• **EXERCISE BRIEF**: Below are some records; repeat them all exactly, minus the pictures.

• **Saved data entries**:
%%
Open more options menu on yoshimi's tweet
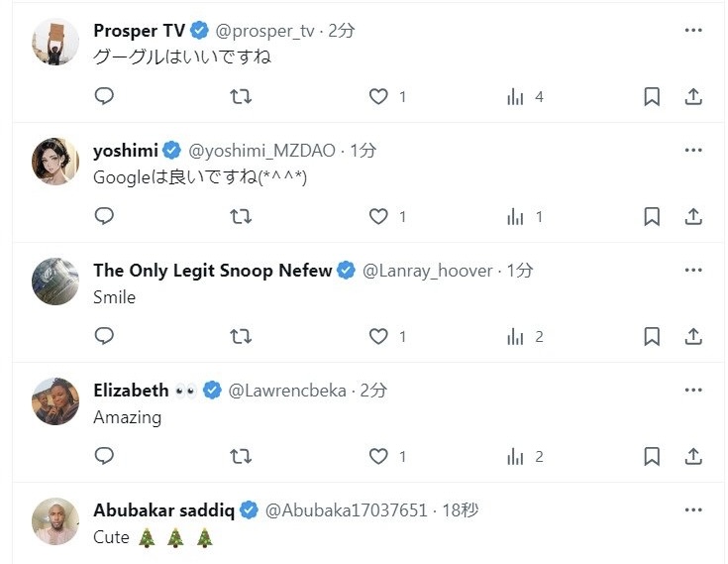The height and width of the screenshot is (564, 728). point(693,150)
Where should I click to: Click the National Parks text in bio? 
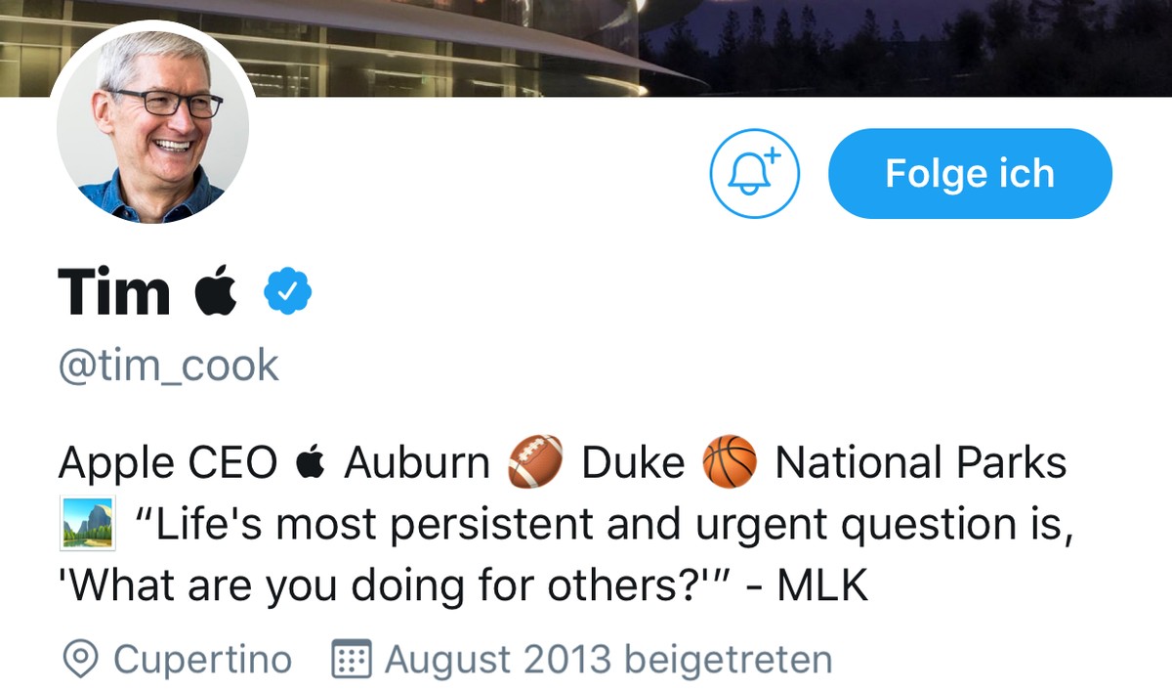(921, 462)
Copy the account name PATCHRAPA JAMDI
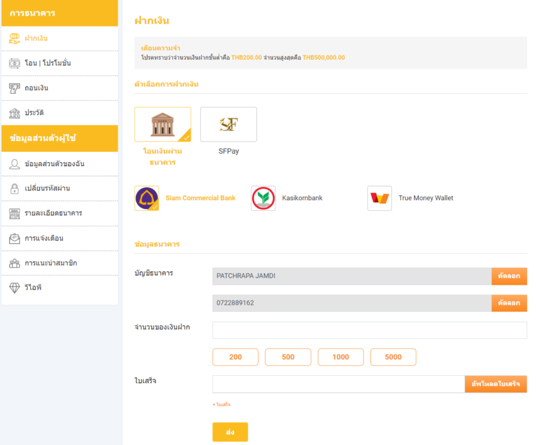The height and width of the screenshot is (445, 536). tap(509, 276)
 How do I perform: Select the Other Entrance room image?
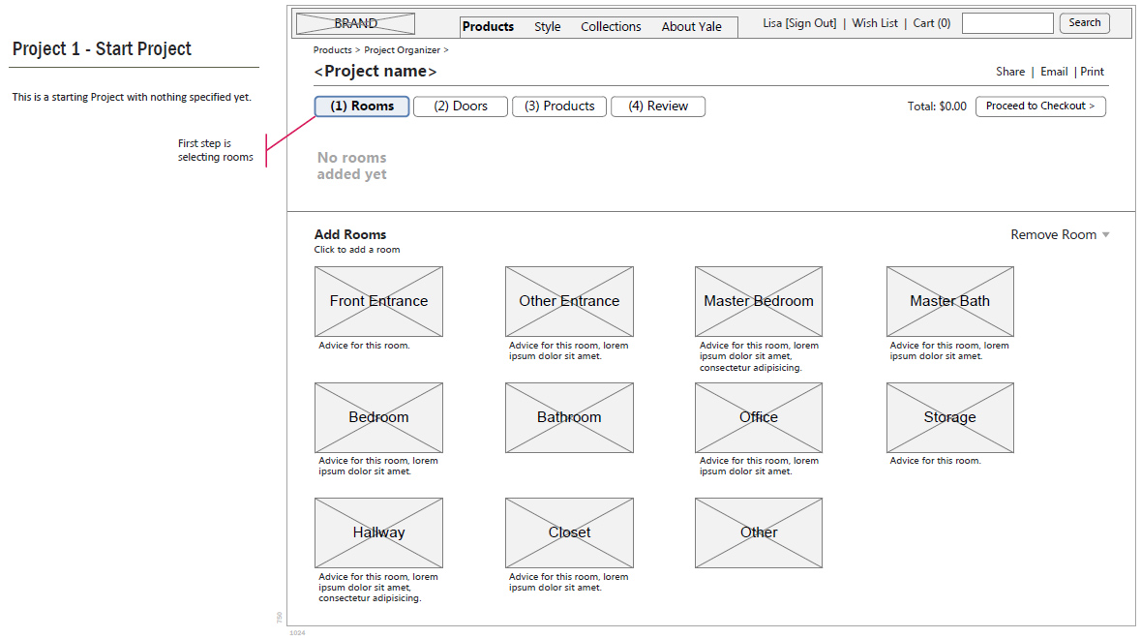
%%
• **ANSWER TO THE PROBLEM**:
Open more options menu on yoshimi's tweet
The height and width of the screenshot is (564, 728). point(693,150)
Where should I click to: Click the National Parks text in bio? 
(921, 462)
Copy the account name PATCHRAPA JAMDI
The height and width of the screenshot is (445, 536). tap(509, 276)
 How do I perform: Select the Other Entrance room image?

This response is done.